WHAT TO WORK ON:
The answer must consist solely of the lines from the line with "You are a computer-use" to the final line of the data below, reproduced exactly, pictures omitted.

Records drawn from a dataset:
==============================

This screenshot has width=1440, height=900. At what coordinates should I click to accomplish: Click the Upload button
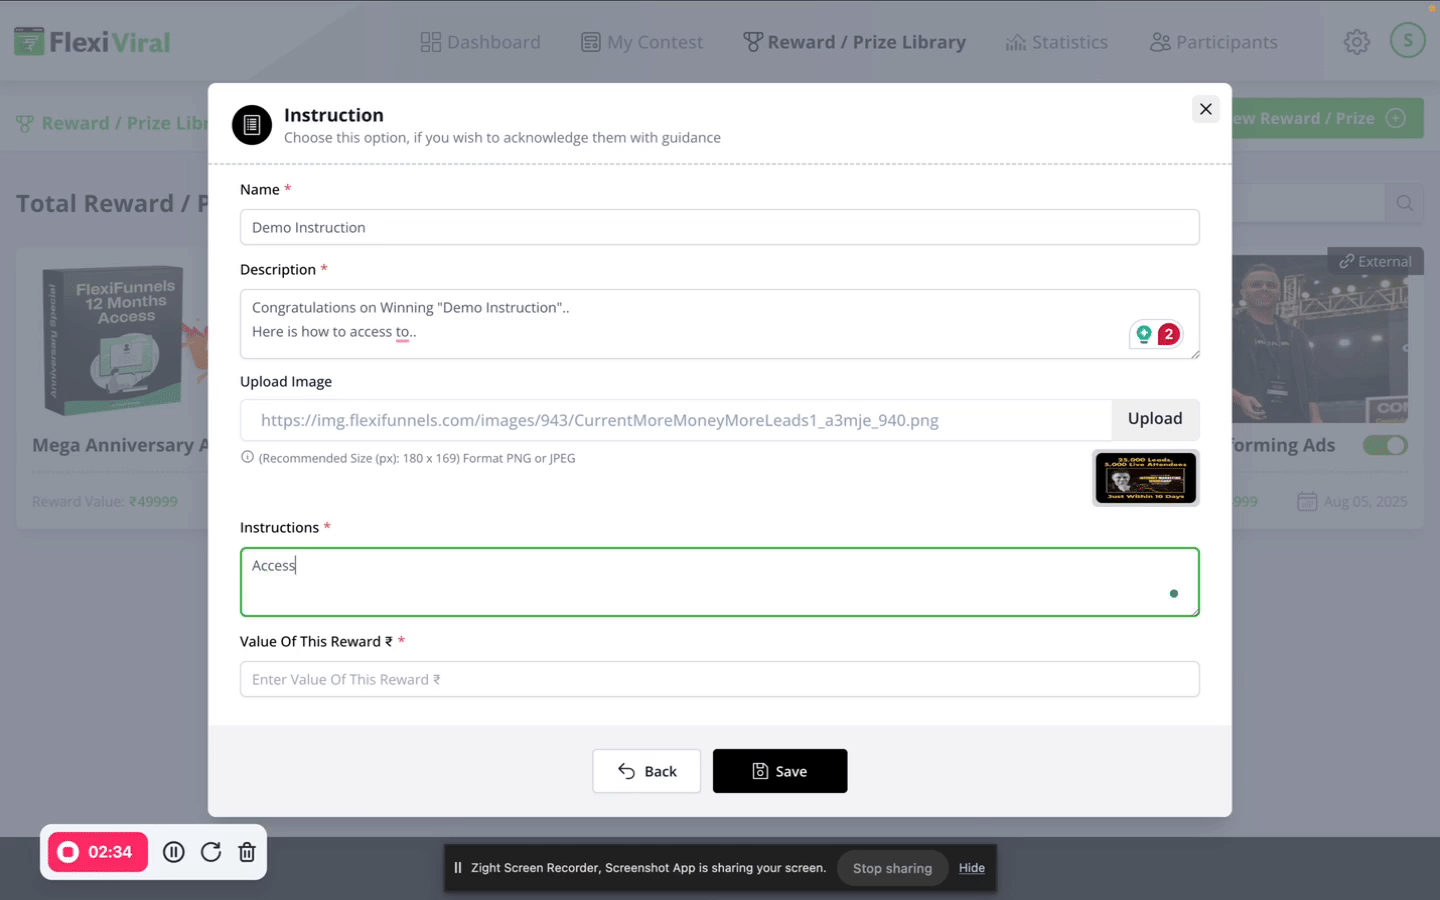[1154, 419]
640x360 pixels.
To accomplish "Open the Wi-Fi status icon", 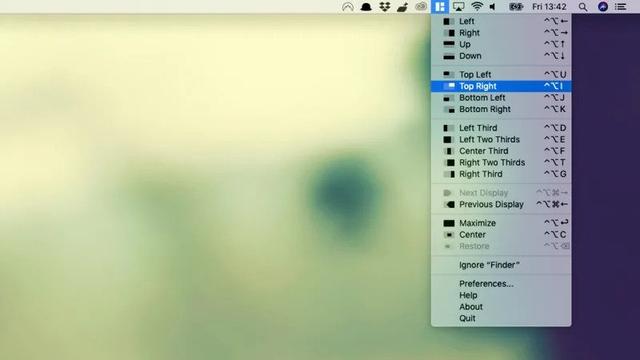I will coord(477,7).
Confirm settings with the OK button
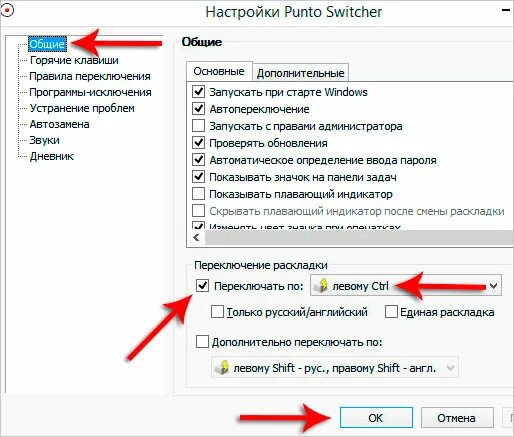514x437 pixels. click(376, 418)
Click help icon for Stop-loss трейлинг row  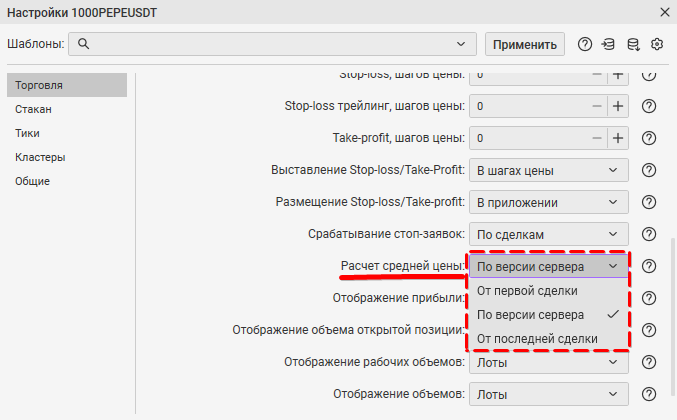[x=648, y=106]
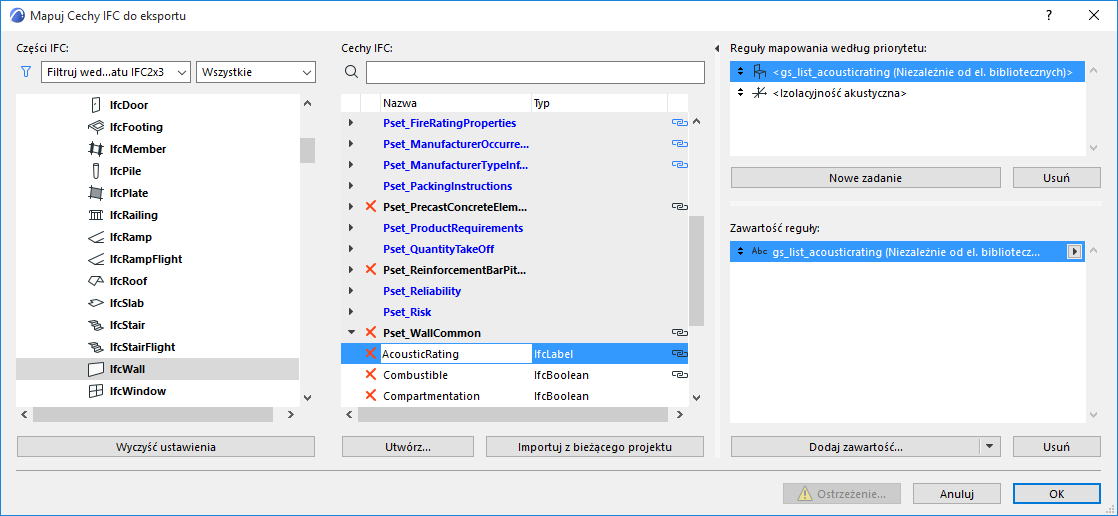Click the IFC parts horizontal scrollbar
The height and width of the screenshot is (516, 1118).
click(x=160, y=414)
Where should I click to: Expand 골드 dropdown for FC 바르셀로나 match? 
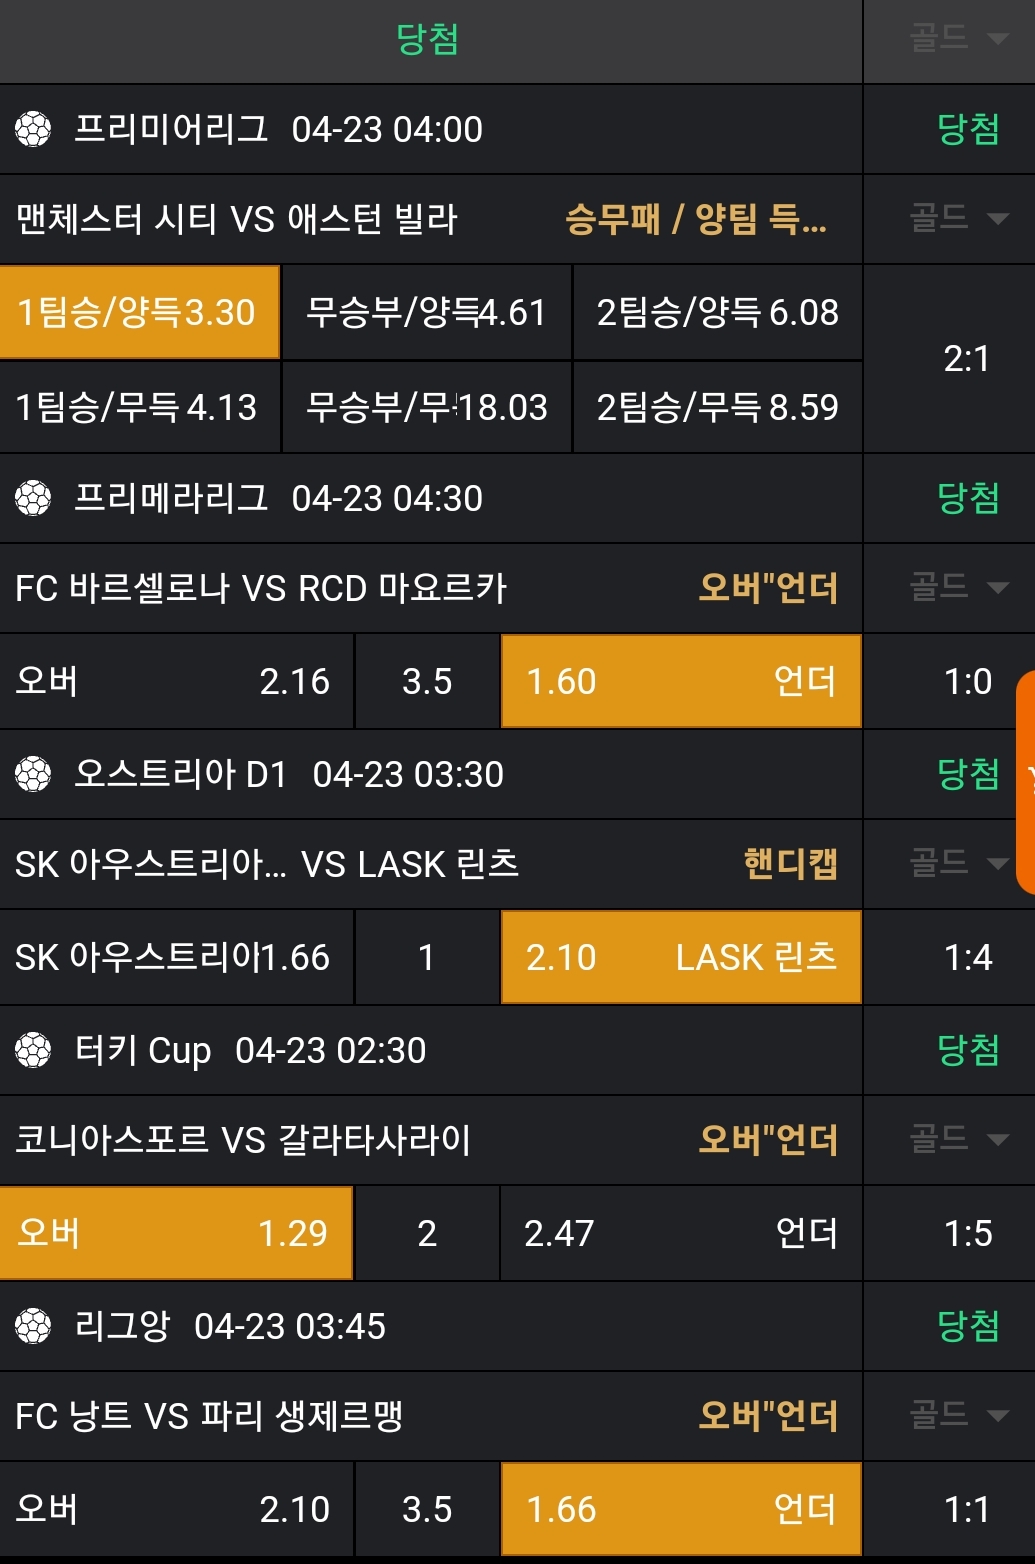pyautogui.click(x=957, y=587)
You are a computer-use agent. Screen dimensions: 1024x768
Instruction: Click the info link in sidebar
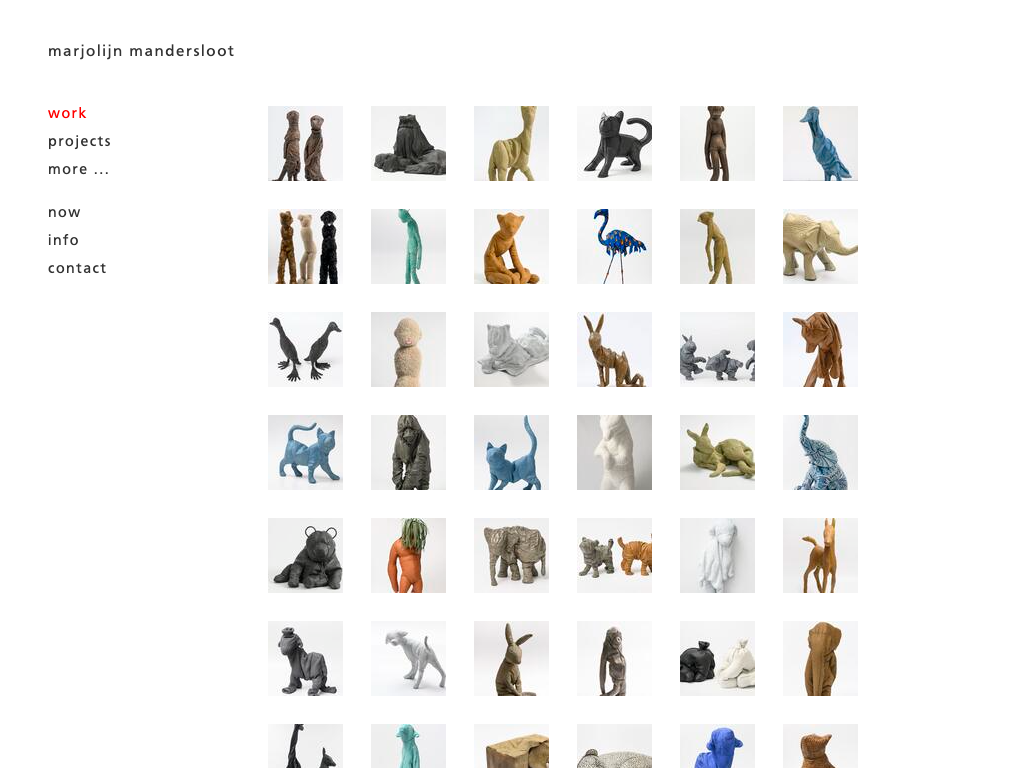(x=63, y=240)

==============================

OUTPUT BELOW:
You are a computer-use agent. Screen dimensions: 1024x768
Instruction: Click the info link in sidebar
(x=63, y=240)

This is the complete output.